Alumni Profile: Maureen Aladin

M.S. ’02
Alumni Profile: Maureen Aladin

The Producer: Maureen Aladin

“Entertainment was a big part of my life; I always intended to follow a creative career path,” says New York and Los Angeles-based producer Maureen Aladin. Her first serious creative venture was as writer for a BET special on musician Terence Blanchard, who composed soundtracks for many of Spike Lee's films. When she decided to get her master’s in computer science at NYIT (after studying political science as an undergrad) she says she felt sure “it was going to be nerdy.” Still, she wanted a degree that would help pay back her student loans—and ultimately aid her in her chosen field.

“I hadn't taken any computer science classes before,” she says. “I had to rise to the challenge and learn at NYIT…but the classes were small, and I never lacked for the attention I needed.” Aladin liked the database classes most of all, and what she learned in school has turned out to be invaluable in her chosen career. “It's been useful for producing, understanding how to build a website, and especially how to use the analytics and the back-end portion of what we're doing for marketing the content we produce,” she says.

While studying at NYIT, she started an online music show called the M-Spot, which she describes as an “indie version of AOL Sessions.” She loved putting the show together, and it quickly developed a following. Eventually, in addition to the M-Spot online, Aladin produced a bi-monthly live-music version of the show at the Bowery Poetry Club in Manhattan.

Following the 2010 Haiti earthquake, Aladin produced a music video, “Better,” with Grammy Award-winners Melky and Wyclef Jean that helped raise money for the relief effort. The video got 1.4 million views on the video-streaming site VEVO.

In 2013, Aladin founded Twelve18 Media, a company that specializes in digital content production and social media consultation. She raised $10,000 in a Kickstarter campaign to launch Comida Caliente, a reality-style online cooking show about a Mexican-American family from Houston, which Aladin describes as “off-the-hook funny.” Then she took her proceeds from Comida Caliente and put them toward another project, My Life Offline, a web series that follows the lives of three top natural black hair vloggers. For Aladin, the project was political as well as entertaining. “Black hair has a history to it,” she says. “For a long time, the definition of black beauty was rooted in ideals of European beauty.
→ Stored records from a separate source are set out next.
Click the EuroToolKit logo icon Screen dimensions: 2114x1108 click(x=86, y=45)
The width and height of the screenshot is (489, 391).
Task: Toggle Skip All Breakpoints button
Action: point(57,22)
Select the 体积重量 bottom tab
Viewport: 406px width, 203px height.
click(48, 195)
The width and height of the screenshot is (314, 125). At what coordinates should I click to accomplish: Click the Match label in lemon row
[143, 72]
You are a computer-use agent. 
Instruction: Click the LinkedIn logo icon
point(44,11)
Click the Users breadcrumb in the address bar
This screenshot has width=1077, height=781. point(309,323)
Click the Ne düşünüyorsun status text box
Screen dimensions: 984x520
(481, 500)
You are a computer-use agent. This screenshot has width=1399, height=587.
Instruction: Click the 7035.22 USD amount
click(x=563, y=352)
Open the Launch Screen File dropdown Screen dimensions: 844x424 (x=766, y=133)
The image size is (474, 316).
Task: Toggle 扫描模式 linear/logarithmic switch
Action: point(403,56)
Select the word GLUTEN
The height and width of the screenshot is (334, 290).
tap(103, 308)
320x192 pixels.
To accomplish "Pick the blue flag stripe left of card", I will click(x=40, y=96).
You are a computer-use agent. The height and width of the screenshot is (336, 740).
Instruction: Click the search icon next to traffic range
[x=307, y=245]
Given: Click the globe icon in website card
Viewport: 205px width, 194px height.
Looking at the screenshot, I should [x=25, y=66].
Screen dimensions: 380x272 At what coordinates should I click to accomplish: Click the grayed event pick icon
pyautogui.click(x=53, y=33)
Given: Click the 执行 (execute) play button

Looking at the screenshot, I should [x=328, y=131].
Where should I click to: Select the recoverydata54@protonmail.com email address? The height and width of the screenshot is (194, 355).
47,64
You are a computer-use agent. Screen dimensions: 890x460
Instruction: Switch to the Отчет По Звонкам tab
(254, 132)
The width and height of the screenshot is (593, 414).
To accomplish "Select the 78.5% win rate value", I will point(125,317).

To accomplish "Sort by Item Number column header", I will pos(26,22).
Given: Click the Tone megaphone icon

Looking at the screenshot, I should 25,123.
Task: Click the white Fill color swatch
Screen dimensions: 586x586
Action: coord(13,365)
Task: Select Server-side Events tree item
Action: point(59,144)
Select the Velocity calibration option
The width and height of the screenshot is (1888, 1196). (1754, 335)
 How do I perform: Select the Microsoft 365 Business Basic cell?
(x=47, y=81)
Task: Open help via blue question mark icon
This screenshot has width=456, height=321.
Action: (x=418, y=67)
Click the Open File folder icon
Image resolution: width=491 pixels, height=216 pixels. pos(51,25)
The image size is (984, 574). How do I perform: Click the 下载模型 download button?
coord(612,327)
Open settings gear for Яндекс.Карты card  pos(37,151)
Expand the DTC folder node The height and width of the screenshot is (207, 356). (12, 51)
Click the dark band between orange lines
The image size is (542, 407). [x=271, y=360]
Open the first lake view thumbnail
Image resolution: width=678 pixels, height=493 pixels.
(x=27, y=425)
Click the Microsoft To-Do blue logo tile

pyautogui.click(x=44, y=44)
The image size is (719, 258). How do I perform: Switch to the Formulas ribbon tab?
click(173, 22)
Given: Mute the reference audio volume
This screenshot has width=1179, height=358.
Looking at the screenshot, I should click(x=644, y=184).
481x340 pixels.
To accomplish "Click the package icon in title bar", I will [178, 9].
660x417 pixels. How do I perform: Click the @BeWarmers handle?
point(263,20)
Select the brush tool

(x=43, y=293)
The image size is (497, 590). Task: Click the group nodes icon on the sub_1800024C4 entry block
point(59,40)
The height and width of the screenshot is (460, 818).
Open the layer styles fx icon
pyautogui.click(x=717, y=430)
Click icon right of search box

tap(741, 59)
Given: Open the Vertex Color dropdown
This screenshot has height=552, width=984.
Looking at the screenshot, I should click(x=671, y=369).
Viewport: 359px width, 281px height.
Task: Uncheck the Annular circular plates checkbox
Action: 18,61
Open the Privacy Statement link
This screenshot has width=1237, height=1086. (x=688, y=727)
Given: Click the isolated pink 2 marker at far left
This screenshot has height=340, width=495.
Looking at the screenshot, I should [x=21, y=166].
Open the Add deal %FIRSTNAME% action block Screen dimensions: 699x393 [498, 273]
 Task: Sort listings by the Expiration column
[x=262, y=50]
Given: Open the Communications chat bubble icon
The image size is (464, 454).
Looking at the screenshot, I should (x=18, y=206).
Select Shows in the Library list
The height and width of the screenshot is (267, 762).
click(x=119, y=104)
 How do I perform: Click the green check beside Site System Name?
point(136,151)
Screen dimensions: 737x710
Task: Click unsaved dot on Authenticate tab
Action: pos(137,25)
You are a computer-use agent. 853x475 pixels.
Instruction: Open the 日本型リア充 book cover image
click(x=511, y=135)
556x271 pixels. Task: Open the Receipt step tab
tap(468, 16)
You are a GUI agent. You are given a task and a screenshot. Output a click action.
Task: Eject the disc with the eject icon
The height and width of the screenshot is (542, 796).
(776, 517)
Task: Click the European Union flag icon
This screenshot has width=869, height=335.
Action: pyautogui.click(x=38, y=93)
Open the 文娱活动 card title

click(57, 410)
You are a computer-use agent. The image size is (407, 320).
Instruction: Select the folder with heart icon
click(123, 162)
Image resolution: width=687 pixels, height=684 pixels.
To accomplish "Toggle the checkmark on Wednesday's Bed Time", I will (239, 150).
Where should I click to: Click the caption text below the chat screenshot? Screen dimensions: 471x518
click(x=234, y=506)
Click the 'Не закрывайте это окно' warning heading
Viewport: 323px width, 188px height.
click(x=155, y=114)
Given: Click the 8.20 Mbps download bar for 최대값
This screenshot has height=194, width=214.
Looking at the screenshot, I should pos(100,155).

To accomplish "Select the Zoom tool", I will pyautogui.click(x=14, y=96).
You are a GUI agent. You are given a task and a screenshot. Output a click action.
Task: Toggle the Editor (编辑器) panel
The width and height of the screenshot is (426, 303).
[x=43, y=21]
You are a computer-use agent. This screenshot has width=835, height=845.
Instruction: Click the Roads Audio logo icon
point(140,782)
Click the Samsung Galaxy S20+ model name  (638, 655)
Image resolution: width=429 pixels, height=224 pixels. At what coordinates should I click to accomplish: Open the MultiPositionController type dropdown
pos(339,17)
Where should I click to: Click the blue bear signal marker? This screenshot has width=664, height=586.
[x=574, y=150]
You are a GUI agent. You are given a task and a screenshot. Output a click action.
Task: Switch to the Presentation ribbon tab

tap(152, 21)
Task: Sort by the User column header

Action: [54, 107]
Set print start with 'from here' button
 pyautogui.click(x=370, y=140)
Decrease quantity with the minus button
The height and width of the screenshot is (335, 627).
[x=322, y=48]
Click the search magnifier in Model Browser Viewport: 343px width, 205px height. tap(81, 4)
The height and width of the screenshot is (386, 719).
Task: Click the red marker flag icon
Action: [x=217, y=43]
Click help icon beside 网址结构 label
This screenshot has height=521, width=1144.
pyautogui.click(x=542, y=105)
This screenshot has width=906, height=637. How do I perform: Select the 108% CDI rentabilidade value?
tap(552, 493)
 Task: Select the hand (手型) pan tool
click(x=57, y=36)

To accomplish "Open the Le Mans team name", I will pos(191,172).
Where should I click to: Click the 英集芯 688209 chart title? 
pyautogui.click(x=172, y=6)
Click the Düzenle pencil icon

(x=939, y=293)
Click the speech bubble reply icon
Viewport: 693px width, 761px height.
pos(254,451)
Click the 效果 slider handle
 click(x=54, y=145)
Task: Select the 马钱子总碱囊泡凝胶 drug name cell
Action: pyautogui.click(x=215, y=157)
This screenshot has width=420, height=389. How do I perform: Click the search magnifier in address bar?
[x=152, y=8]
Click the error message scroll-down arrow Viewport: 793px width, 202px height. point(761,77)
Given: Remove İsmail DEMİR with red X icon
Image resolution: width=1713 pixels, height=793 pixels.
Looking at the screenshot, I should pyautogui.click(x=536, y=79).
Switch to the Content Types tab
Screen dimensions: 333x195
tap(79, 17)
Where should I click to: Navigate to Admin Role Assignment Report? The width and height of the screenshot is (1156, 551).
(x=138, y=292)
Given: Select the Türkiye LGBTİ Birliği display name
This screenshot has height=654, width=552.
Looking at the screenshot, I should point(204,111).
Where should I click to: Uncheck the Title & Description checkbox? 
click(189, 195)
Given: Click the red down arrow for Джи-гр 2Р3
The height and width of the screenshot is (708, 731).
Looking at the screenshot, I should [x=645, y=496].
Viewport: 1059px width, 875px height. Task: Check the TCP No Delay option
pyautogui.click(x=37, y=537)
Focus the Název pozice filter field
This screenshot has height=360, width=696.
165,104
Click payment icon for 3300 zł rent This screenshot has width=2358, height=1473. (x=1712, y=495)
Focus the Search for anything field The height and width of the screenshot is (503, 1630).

A lot of women felt they needed to transform their beauty into something else.” By contrast, My Life Offline, she says, is all about “enforcing self-love.”

Next up for Aladin is producing new seasons of her two reality shows and a fitness show and marketing a line of perfumes, Fragrances of Wine, which she operates with her siblings. “I come from a strong family. They've always made me feel great about who I was. People often see themselves as one dimensional, but that's not true, we are multidimensional,” she says. “All these projects are a reflection of me.”